Narboni pratique le billard à trois bandes : pour mieux accabler Céline, il épingle Armand Bernardini, et surtout George Montandon qui eut les mêmes phobies racialistes mais à un degré plus avancé. Le témoignage du fils (alors adolescent) du metteur en scène dépeignant, début 1938, un Céline menaçant Renoir du peloton d’exécution quand les Allemands seront là, se veut accablant. Vraisemblable alors qu’il voulait précisément empêcher un conflit jugé fratricide ? Testis unus, testis nullus… On n’ose pour autant qualifier ce témoignage de douteux. …Douteux ? C’est l’adjectif qu’utilise, par antiphrase, l’auteur pour caractériser le patronyme de Lucette Almansor, s’étonnant que Céline « ne semble pas s’en être avisé ni inquiété » (!). S’il connaissait mieux son sujet, il n’aurait pas subodoré « un lointain ancêtre arabe » et saurait que le bisaïeul de Lucette, Émile Almansor (1828-1897), enfant trouvé par la portière de l’hospice de Mortagne-au-Perche, fut ainsi dénommé par l’adjoint au maire, sans doute inspiré par ses lectures ou une page du dictionnaire³. Nulle origine arabe donc. Celle-ci ne préoccupait d’ailleurs nullement son époux : il pensait benoîtement qu’elle expliquait le goût de sa femme pour les danses orientales et espagnoles. Mais peut-on reprocher à Narboni de ne pas s’être sérieusement documenté, lui qui ne reconnaît même pas Lucette sur une photo où Céline « parle avec une femme au turban » ? Sur le parcours sinueux de Renoir, il y aurait eu bien des choses à rappeler. Après avoir été proche des anarchistes du groupe Octobre et de la bande à Prévert, il fut compagnon de route du PCF sous le Front populaire avant d’aller tourner un film dans l’Italie fasciste à la veille de la guerre, puis de faire, vainement, des offres de service à Vichy. Déçu, il s’exila, comme on sait, en Amérique où son admiration pour Céline demeura intacte4. « Je l’aime parce qu’il est passionné », disait-il.

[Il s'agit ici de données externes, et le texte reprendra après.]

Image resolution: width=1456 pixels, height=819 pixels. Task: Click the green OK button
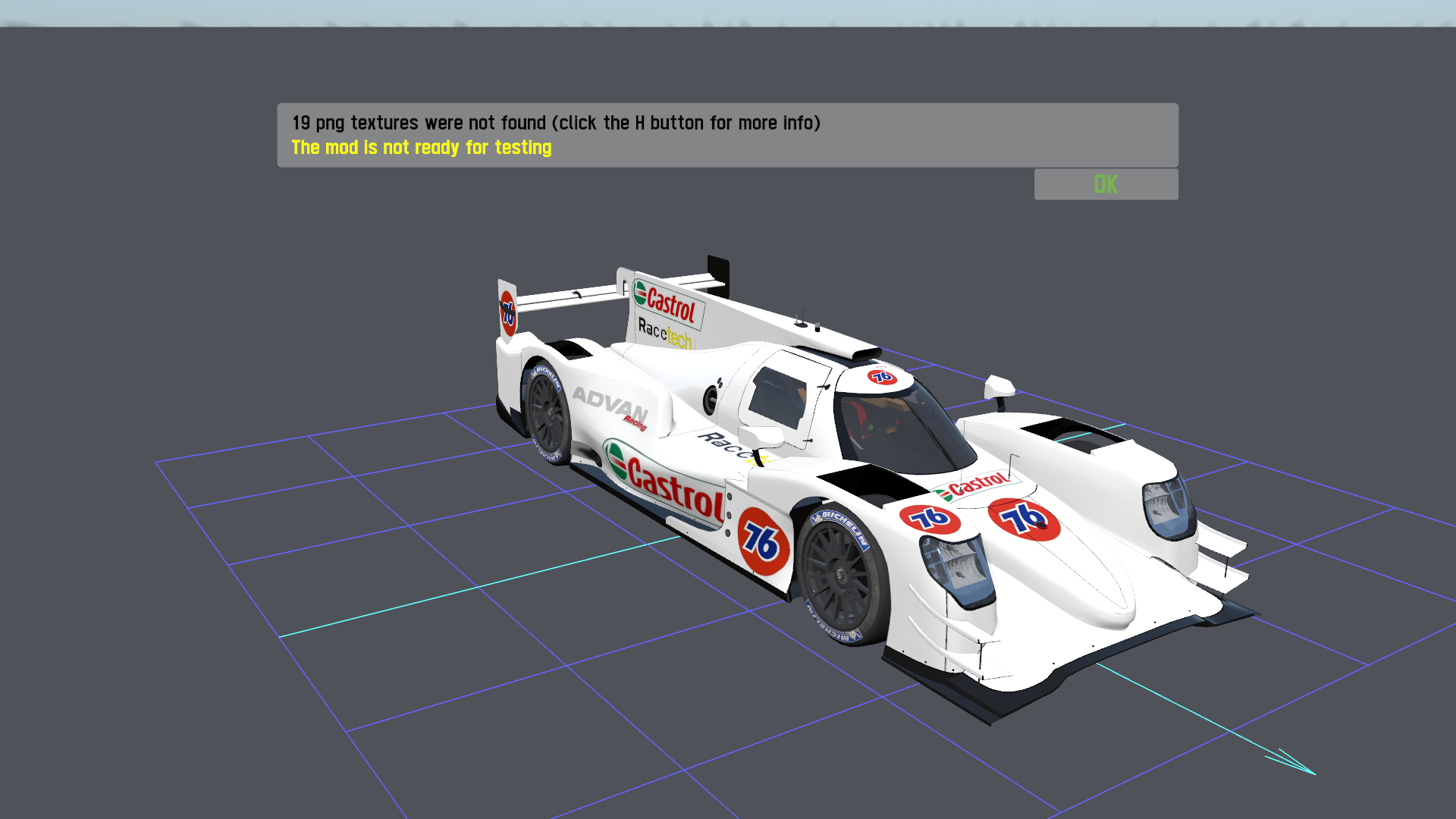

• Jean NARBONI, La grande illusion de Céline, Éd. Capricci, 2021, 140 p. (17 €)
- Des bonnes feuilles du livre ont paru dans L’Infini (n° 147, printemps 2021) dirigé par Philippe Sollers.
- Émission « Bibliothèque de poche [Les livres de ma vie : Jean Renoir] », O.R.T.F., 14 septembre 1966.
- Gaël Richard, Dictionnaire des personnages dans l’œuvre romanesque de Louis-Ferdinand Céline, Du Lérot, 2008, pp. 30-31. L’auteur précise : « Les registres de l’État civil de la ville normande comptent de 1823 à 1832 un bon nombre de déclarations d’enfants trouvés et inscrits sous des patronymes empruntés à l’histoire, à la littérature et à l’opéra : Ajax, Alexandre, Almansor, Alphée, Amadis, Ambroise, Armide, Attala… »
- Marc Laudelout, « Jean Renoir et Céline », Le Bulletin célinien, n° 335, novembre 2011.